[Records drawn from a dataset]
----------

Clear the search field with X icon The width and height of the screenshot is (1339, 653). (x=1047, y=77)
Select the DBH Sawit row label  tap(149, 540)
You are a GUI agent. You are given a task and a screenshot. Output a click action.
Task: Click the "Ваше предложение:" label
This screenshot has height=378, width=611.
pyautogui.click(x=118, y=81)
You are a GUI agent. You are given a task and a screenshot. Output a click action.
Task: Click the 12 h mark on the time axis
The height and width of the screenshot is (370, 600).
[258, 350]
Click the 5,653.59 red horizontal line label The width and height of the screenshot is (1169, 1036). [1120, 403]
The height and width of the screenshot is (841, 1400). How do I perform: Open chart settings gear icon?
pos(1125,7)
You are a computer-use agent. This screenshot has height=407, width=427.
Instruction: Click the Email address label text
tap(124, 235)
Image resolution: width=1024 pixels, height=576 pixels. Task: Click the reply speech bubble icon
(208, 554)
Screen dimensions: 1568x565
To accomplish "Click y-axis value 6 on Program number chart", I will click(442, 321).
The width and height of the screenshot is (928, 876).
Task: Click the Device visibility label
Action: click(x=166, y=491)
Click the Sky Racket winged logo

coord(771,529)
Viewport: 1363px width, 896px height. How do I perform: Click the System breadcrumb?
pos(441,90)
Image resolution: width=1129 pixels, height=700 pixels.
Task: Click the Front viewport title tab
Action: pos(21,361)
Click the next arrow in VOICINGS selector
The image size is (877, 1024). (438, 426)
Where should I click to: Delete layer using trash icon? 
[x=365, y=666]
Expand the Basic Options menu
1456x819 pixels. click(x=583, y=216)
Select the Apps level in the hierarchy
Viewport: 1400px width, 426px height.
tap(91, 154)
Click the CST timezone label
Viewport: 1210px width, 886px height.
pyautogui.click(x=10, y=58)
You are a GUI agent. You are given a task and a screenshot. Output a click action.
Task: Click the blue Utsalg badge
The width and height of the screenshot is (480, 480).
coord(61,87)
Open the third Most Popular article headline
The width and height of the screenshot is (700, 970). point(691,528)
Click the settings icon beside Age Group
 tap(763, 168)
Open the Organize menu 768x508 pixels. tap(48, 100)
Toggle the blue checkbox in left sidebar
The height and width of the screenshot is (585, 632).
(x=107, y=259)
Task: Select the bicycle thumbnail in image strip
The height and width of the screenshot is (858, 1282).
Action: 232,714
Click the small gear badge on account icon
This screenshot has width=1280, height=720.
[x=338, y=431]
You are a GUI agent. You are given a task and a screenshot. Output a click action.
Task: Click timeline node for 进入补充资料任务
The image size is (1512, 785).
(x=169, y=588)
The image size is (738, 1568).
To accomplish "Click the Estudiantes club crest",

----------

**WHAT THE TASK ASKS:**
Print the records once more, exactly as written.

**FINISHED TASK:**
Clear the search field with X icon The width and height of the screenshot is (1339, 653). (x=1047, y=77)
Select the DBH Sawit row label  tap(149, 540)
You are a GUI agent. You are given a task and a screenshot. Output a click action.
Task: Click the "Ваше предложение:" label
This screenshot has height=378, width=611.
pyautogui.click(x=118, y=81)
You are a GUI agent. You are given a task and a screenshot. Output a click action.
Task: Click the 12 h mark on the time axis
The height and width of the screenshot is (370, 600).
[258, 350]
Click the 5,653.59 red horizontal line label The width and height of the screenshot is (1169, 1036). [1120, 403]
The height and width of the screenshot is (841, 1400). How do I perform: Open chart settings gear icon?
pos(1125,7)
You are a computer-use agent. This screenshot has height=407, width=427.
Instruction: Click the Email address label text
tap(124, 235)
Image resolution: width=1024 pixels, height=576 pixels. Task: Click the reply speech bubble icon
(208, 554)
Screen dimensions: 1568x565
To accomplish "Click y-axis value 6 on Program number chart", I will click(442, 321).
The width and height of the screenshot is (928, 876).
Task: Click the Device visibility label
Action: click(x=166, y=491)
Click the Sky Racket winged logo

coord(771,529)
Viewport: 1363px width, 896px height. How do I perform: Click the System breadcrumb?
pos(441,90)
Image resolution: width=1129 pixels, height=700 pixels.
Task: Click the Front viewport title tab
Action: pos(21,361)
Click the next arrow in VOICINGS selector
The image size is (877, 1024). (438, 426)
Where should I click to: Delete layer using trash icon? 
[x=365, y=666]
Expand the Basic Options menu
1456x819 pixels. click(x=583, y=216)
Select the Apps level in the hierarchy
Viewport: 1400px width, 426px height.
tap(91, 154)
Click the CST timezone label
Viewport: 1210px width, 886px height.
pyautogui.click(x=10, y=58)
You are a GUI agent. You are given a task and a screenshot. Output a click action.
Task: Click the blue Utsalg badge
The width and height of the screenshot is (480, 480).
coord(61,87)
Open the third Most Popular article headline
The width and height of the screenshot is (700, 970). point(691,528)
Click the settings icon beside Age Group
 tap(763, 168)
Open the Organize menu 768x508 pixels. tap(48, 100)
Toggle the blue checkbox in left sidebar
The height and width of the screenshot is (585, 632).
(x=107, y=259)
Task: Select the bicycle thumbnail in image strip
The height and width of the screenshot is (858, 1282).
Action: 232,714
Click the small gear badge on account icon
This screenshot has width=1280, height=720.
[x=338, y=431]
You are a GUI agent. You are given a task and a screenshot. Output a click action.
Task: Click timeline node for 进入补充资料任务
The image size is (1512, 785).
(x=169, y=588)
The image size is (738, 1568).
To accomplish "Click the Estudiantes club crest",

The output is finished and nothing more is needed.